>> Start

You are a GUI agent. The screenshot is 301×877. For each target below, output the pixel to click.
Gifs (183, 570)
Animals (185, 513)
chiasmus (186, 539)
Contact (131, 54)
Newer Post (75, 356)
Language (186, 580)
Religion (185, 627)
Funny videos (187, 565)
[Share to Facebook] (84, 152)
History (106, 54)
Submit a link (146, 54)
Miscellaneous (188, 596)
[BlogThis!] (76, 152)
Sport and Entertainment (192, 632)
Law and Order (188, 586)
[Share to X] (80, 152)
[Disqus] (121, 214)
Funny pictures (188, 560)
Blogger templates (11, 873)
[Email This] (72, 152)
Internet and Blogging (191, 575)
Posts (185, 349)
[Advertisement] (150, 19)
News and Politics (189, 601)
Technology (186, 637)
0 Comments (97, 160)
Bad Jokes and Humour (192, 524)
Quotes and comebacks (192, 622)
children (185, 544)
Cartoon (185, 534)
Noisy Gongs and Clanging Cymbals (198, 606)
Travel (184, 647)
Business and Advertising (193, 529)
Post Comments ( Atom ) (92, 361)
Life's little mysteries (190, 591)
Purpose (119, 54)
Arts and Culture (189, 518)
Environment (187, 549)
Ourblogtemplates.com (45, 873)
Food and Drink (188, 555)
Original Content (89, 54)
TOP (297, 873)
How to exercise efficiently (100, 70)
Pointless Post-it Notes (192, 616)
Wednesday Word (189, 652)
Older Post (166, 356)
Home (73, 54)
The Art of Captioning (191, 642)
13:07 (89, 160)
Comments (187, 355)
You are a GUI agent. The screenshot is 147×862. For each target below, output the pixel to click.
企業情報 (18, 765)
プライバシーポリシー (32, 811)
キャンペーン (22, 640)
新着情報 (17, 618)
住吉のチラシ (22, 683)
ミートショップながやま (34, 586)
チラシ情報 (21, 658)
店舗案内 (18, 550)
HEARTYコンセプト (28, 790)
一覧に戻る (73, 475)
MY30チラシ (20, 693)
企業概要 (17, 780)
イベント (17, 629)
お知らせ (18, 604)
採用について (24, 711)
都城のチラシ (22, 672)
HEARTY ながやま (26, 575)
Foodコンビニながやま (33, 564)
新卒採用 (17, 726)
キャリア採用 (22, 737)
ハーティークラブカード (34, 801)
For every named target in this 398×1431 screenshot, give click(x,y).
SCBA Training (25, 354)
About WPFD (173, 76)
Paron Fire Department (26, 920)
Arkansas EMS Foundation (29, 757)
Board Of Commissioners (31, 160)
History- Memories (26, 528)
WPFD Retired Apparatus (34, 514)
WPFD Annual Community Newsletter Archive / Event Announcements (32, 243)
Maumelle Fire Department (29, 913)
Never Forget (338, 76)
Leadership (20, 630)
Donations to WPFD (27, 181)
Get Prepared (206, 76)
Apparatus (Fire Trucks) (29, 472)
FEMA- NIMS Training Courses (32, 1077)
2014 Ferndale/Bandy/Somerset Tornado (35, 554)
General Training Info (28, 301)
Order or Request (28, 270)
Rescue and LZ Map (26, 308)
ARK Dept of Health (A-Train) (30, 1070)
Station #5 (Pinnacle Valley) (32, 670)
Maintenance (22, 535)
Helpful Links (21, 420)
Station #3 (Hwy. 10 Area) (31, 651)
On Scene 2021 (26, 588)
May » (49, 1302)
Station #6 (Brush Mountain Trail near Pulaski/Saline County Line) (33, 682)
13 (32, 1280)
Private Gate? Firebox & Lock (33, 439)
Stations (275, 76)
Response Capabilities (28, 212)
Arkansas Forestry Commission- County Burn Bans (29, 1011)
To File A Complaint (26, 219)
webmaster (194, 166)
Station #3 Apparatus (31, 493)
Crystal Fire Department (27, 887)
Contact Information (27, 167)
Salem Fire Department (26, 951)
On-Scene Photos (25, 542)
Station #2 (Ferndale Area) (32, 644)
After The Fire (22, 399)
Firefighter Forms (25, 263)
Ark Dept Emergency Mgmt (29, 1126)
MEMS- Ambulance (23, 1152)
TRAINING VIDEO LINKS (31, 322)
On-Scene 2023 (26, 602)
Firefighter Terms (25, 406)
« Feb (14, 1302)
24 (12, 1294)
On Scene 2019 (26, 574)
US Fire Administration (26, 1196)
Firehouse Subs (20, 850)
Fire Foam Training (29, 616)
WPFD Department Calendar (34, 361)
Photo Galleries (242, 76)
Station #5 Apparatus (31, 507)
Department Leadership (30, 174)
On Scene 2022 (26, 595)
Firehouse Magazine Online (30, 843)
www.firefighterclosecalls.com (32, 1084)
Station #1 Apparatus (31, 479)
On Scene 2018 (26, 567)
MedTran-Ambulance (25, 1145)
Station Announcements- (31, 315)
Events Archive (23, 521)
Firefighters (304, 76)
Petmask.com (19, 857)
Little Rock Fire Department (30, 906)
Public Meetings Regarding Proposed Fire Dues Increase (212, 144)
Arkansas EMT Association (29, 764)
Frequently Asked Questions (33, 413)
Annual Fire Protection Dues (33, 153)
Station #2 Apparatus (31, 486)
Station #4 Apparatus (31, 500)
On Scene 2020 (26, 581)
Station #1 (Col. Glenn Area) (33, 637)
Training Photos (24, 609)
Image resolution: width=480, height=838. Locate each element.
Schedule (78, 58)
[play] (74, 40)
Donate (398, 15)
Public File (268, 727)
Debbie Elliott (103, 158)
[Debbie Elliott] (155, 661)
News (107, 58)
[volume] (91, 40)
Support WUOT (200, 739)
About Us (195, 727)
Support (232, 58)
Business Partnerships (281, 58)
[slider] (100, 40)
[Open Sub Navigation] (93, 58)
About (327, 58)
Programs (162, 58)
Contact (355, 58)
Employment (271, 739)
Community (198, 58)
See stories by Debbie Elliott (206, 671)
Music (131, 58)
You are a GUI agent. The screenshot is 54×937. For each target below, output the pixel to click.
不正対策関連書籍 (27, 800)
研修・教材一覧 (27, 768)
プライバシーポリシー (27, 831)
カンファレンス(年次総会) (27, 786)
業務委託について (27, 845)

>> End

* PROBLEM TO WORK ON:
Please format every line of the listing above as a JSON list of strings, one string per line, leaving out any blank lines.

* ANSWER TO THIS TASK:
[
  "You are a GUI agent. The screenshot is 301×877. For each target below, output the pixel to click.",
  "Gifs (183, 570)",
  "Animals (185, 513)",
  "chiasmus (186, 539)",
  "Contact (131, 54)",
  "Newer Post (75, 356)",
  "Language (186, 580)",
  "Religion (185, 627)",
  "Funny videos (187, 565)",
  "[Share to Facebook] (84, 152)",
  "History (106, 54)",
  "Submit a link (146, 54)",
  "Miscellaneous (188, 596)",
  "[BlogThis!] (76, 152)",
  "Sport and Entertainment (192, 632)",
  "Law and Order (188, 586)",
  "[Share to X] (80, 152)",
  "[Disqus] (121, 214)",
  "Funny pictures (188, 560)",
  "Blogger templates (11, 873)",
  "[Email This] (72, 152)",
  "Internet and Blogging (191, 575)",
  "Posts (185, 349)",
  "[Advertisement] (150, 19)",
  "News and Politics (189, 601)",
  "Technology (186, 637)",
  "0 Comments (97, 160)",
  "Bad Jokes and Humour (192, 524)",
  "Quotes and comebacks (192, 622)",
  "children (185, 544)",
  "Cartoon (185, 534)",
  "Noisy Gongs and Clanging Cymbals (198, 606)",
  "Travel (184, 647)",
  "Business and Advertising (193, 529)",
  "Post Comments ( Atom ) (92, 361)",
  "Life's little mysteries (190, 591)",
  "Purpose (119, 54)",
  "Arts and Culture (189, 518)",
  "Environment (187, 549)",
  "Ourblogtemplates.com (45, 873)",
  "Food and Drink (188, 555)",
  "Original Content (89, 54)",
  "TOP (297, 873)",
  "How to exercise efficiently (100, 70)",
  "Pointless Post-it Notes (192, 616)",
  "Wednesday Word (189, 652)",
  "Older Post (166, 356)",
  "Home (73, 54)",
  "The Art of Captioning (191, 642)",
  "13:07 (89, 160)",
  "Comments (187, 355)",
  "You are a GUI agent. The screenshot is 147×862. For each target below, output the pixel to click.",
  "企業情報 (18, 765)",
  "プライバシーポリシー (32, 811)",
  "キャンペーン (22, 640)",
  "新着情報 (17, 618)",
  "住吉のチラシ (22, 683)",
  "ミートショップながやま (34, 586)",
  "チラシ情報 (21, 658)",
  "店舗案内 (18, 550)",
  "HEARTYコンセプト (28, 790)",
  "一覧に戻る (73, 475)",
  "MY30チラシ (20, 693)",
  "企業概要 (17, 780)",
  "イベント (17, 629)",
  "お知らせ (18, 604)",
  "採用について (24, 711)",
  "都城のチラシ (22, 672)",
  "HEARTY ながやま (26, 575)",
  "Foodコンビニながやま (33, 564)",
  "新卒採用 (17, 726)",
  "キャリア採用 (22, 737)",
  "ハーティークラブカード (34, 801)",
  "For every named target in this 398×1431 screenshot, give click(x,y).",
  "SCBA Training (25, 354)",
  "About WPFD (173, 76)",
  "Paron Fire Department (26, 920)",
  "Arkansas EMS Foundation (29, 757)",
  "Board Of Commissioners (31, 160)",
  "History- Memories (26, 528)",
  "WPFD Retired Apparatus (34, 514)",
  "WPFD Annual Community Newsletter Archive / Event Announcements (32, 243)",
  "Maumelle Fire Department (29, 913)",
  "Never Forget (338, 76)",
  "Leadership (20, 630)",
  "Donations to WPFD (27, 181)",
  "Get Prepared (206, 76)",
  "Apparatus (Fire Trucks) (29, 472)",
  "FEMA- NIMS Training Courses (32, 1077)",
  "2014 Ferndale/Bandy/Somerset Tornado (35, 554)",
  "General Training Info (28, 301)",
  "Order or Request (28, 270)",
  "Rescue and LZ Map (26, 308)",
  "ARK Dept of Health (A-Train) (30, 1070)",
  "Station #5 (Pinnacle Valley) (32, 670)",
  "Maintenance (22, 535)",
  "Helpful Links (21, 420)",
  "Station #3 (Hwy. 10 Area) (31, 651)",
  "On Scene 2021 (26, 588)",
  "May » (49, 1302)",
  "Station #6 (Brush Mountain Trail near Pulaski/Saline County Line) (33, 682)",
  "13 (32, 1280)",
  "Private Gate? Firebox & Lock (33, 439)",
  "Stations (275, 76)",
  "Response Capabilities (28, 212)",
  "Arkansas Forestry Commission- County Burn Bans (29, 1011)",
  "To File A Complaint (26, 219)",
  "webmaster (194, 166)",
  "Station #3 Apparatus (31, 493)",
  "Crystal Fire Department (27, 887)",
  "Contact Information (27, 167)",
  "Salem Fire Department (26, 951)",
  "On-Scene Photos (25, 542)",
  "Station #2 (Ferndale Area) (32, 644)",
  "After The Fire (22, 399)",
  "Firefighter Forms (25, 263)",
  "Ark Dept Emergency Mgmt (29, 1126)",
  "MEMS- Ambulance (23, 1152)",
  "TRAINING VIDEO LINKS (31, 322)",
  "On-Scene 2023 (26, 602)",
  "Firefighter Terms (25, 406)",
  "« Feb (14, 1302)",
  "24 (12, 1294)",
  "On Scene 2019 (26, 574)",
  "US Fire Administration (26, 1196)",
  "Firehouse Subs (20, 850)",
  "Fire Foam Training (29, 616)",
  "WPFD Department Calendar (34, 361)",
  "Photo Galleries (242, 76)",
  "Station #5 Apparatus (31, 507)",
  "Department Leadership (30, 174)",
  "On Scene 2022 (26, 595)",
  "Firehouse Magazine Online (30, 843)",
  "www.firefighterclosecalls.com (32, 1084)",
  "Station #1 Apparatus (31, 479)",
  "On Scene 2018 (26, 567)",
  "MedTran-Ambulance (25, 1145)",
  "Station Announcements- (31, 315)",
  "Events Archive (23, 521)",
  "Firefighters (304, 76)",
  "Petmask.com (19, 857)",
  "Little Rock Fire Department (30, 906)",
  "Public Meetings Regarding Proposed Fire Dues Increase (212, 144)",
  "Arkansas EMT Association (29, 764)",
  "Frequently Asked Questions (33, 413)",
  "Annual Fire Protection Dues (33, 153)",
  "Station #2 Apparatus (31, 486)",
  "Station #4 Apparatus (31, 500)",
  "On Scene 2020 (26, 581)",
  "Station #1 (Col. Glenn Area) (33, 637)",
  "Training Photos (24, 609)",
  "Image resolution: width=480, height=838. Locate each element.",
  "Schedule (78, 58)",
  "[play] (74, 40)",
  "Donate (398, 15)",
  "Public File (268, 727)",
  "Debbie Elliott (103, 158)",
  "[Debbie Elliott] (155, 661)",
  "News (107, 58)",
  "[volume] (91, 40)",
  "Support WUOT (200, 739)",
  "About Us (195, 727)",
  "Support (232, 58)",
  "Business Partnerships (281, 58)",
  "[slider] (100, 40)",
  "[Open Sub Navigation] (93, 58)",
  "About (327, 58)",
  "Programs (162, 58)",
  "Contact (355, 58)",
  "Employment (271, 739)",
  "Community (198, 58)",
  "See stories by Debbie Elliott (206, 671)",
  "Music (131, 58)",
  "You are a GUI agent. The screenshot is 54×937. For each target below, output the pixel to click.",
  "不正対策関連書籍 (27, 800)",
  "研修・教材一覧 (27, 768)",
  "プライバシーポリシー (27, 831)",
  "カンファレンス(年次総会) (27, 786)",
  "業務委託について (27, 845)"
]